I am assuming zookeeper & kafka in each user's own folder as 'kafkaflume'
There are 2 folders inside kafkaflume folder: one is zookeeper, another one is kafka
Here a configuration file also given : flumekafka.conf
You need to edit this file as per your requirements.
First need to start zookeeper:
open a terminal, go zookeeper folder and start it :
bin/zkServer.sh start
open another terminal, go kafka folder and start it as :
bin/kafka-server-start.sh config/server.properties
open another terminal, go kafka folder and start producer program as :
bin/kafka-console-producer.sh --broker-list localhost:9092 --topic <topicname>
Now edit flumekafka.conf file as well as prepare hdfs folder for data loading.
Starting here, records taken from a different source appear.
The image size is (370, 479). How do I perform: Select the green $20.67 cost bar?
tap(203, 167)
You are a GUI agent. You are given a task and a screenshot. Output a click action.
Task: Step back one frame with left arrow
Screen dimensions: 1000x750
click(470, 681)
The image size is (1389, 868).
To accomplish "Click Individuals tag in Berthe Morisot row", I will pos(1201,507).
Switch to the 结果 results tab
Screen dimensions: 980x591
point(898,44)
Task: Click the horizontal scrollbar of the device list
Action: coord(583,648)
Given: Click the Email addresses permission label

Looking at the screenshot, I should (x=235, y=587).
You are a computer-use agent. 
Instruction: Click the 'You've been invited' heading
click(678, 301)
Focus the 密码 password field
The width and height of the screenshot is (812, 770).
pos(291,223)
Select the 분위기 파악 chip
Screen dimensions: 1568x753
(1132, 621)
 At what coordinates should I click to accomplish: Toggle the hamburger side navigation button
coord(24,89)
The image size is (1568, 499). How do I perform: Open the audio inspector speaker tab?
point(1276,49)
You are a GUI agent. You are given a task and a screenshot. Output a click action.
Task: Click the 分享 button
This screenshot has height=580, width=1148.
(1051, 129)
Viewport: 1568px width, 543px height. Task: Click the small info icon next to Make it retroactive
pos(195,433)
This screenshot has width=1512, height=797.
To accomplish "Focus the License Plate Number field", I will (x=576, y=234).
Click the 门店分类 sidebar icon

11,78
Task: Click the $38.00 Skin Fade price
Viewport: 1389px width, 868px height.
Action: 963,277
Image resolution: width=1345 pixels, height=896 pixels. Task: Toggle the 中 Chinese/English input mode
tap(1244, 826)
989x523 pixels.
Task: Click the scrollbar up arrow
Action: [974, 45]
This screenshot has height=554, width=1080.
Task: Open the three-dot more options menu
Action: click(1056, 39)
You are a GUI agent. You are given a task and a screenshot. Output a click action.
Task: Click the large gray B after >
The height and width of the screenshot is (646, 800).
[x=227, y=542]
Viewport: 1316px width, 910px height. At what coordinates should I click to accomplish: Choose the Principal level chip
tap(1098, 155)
Now run flume agent command from console.
=======================
Configuration file for Flume:=======================
# Name the components on this agent
agent.sources = r1
agent.sinks = k2
agent.channels = c1
# Describe/configure the source
agent.sources.r1.type = org.apache.flume.source.kafka.KafkaSource
agent.sources.r1.zookeeperConnect = localhost:2181
agent.sources.r1.topic = <topicname>
agent.sources.r1.groupId = group1
agent.sources.r1.channels = c1
agent.sources.r1.interceptors = i1
agent.sources.r1.interceptors.i1.type = timestamp
agent.sources.r1.kafka.consumer.timeout.ms = 10000
# Describing/Configuring the sink
agent.sinks.k2.type = hdfs
agent.sinks.k2.hdfs.path = hdfs://localhost:8020/user/<username>/<foldername>/%y-%m-%d
agent.sinks.k2.hdfs.rollInterval = 5
agent.sinks.k2.hdfs.rollSize = 0
agent.sinks.k2.hdfs.rollCount = 0
agent.sinks.k2.hdfs.fileType = DataStream
agent.sinks.k2.channel = c1
# Describing/Configuring the channel agent.channels.MemChannel.type = memory
agent.channels.c1.type=memory
agent.channels.c1.capacity = 10000
agent.channels.c1.transactionCapacity = 1000